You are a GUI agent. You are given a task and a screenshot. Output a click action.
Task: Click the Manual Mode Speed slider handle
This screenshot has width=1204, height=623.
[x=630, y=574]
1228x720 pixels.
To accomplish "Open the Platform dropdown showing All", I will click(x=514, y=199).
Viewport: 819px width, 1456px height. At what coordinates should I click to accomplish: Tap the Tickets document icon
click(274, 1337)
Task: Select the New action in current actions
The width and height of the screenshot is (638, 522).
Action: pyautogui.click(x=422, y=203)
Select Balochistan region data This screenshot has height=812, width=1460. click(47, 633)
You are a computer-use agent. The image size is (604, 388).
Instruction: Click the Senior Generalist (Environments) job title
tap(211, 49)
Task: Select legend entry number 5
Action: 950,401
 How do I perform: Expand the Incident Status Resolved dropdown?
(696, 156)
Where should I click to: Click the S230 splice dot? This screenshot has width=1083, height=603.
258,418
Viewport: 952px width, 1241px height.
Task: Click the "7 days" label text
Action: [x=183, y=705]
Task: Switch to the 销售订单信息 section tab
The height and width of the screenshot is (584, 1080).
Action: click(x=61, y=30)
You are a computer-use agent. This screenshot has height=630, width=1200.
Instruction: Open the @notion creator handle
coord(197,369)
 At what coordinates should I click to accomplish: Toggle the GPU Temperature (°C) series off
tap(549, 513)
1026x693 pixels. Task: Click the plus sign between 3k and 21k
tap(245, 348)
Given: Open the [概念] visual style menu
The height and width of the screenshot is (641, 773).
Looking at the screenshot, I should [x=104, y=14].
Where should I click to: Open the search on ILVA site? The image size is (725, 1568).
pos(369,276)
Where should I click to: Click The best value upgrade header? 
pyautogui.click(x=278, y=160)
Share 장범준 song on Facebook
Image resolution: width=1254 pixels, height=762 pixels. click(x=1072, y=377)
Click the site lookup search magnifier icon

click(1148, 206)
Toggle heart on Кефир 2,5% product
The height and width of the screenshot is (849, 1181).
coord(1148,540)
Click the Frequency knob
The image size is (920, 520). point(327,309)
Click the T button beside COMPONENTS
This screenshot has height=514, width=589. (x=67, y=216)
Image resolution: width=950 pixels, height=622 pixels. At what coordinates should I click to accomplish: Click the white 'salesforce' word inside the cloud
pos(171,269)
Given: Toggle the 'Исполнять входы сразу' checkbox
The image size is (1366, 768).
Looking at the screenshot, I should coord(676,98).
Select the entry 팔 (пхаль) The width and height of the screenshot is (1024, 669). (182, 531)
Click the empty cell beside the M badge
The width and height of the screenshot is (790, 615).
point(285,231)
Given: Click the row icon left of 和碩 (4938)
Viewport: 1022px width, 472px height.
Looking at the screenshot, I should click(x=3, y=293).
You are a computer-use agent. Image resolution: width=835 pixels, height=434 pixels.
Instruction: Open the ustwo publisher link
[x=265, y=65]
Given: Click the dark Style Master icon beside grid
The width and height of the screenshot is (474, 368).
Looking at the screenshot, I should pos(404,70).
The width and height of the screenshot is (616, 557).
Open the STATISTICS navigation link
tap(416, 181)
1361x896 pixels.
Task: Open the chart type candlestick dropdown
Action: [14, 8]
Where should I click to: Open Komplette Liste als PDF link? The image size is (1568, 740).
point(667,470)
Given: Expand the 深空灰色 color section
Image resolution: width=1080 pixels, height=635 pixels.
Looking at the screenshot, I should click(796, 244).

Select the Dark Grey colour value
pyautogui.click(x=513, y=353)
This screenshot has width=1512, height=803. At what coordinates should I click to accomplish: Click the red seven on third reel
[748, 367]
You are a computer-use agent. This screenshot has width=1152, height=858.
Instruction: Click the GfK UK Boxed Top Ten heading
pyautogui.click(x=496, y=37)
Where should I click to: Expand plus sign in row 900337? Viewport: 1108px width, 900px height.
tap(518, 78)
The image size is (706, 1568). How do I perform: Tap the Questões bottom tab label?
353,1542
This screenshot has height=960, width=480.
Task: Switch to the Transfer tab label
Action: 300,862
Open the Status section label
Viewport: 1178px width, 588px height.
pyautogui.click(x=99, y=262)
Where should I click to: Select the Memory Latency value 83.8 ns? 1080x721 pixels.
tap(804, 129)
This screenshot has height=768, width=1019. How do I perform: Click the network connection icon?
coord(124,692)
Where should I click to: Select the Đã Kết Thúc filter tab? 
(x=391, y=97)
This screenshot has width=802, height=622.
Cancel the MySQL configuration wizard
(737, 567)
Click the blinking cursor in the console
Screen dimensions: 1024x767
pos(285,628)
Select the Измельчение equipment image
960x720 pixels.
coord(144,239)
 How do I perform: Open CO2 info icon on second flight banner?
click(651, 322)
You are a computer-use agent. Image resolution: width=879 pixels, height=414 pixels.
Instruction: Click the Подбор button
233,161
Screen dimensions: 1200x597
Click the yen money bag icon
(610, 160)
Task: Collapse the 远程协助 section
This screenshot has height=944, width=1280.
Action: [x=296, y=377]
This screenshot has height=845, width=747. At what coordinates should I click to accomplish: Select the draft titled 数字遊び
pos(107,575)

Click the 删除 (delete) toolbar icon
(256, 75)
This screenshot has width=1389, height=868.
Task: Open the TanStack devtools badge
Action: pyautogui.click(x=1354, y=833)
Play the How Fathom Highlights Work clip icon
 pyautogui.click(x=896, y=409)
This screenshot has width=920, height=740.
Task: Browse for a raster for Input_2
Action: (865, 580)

## Action item
Search the listing for "section" and copy each line holding it.

## Worked solution
Task: Switch to the 销售订单信息 section tab
Given: Expand the 深空灰色 color section
Open the Status section label
Task: Collapse the 远程协助 section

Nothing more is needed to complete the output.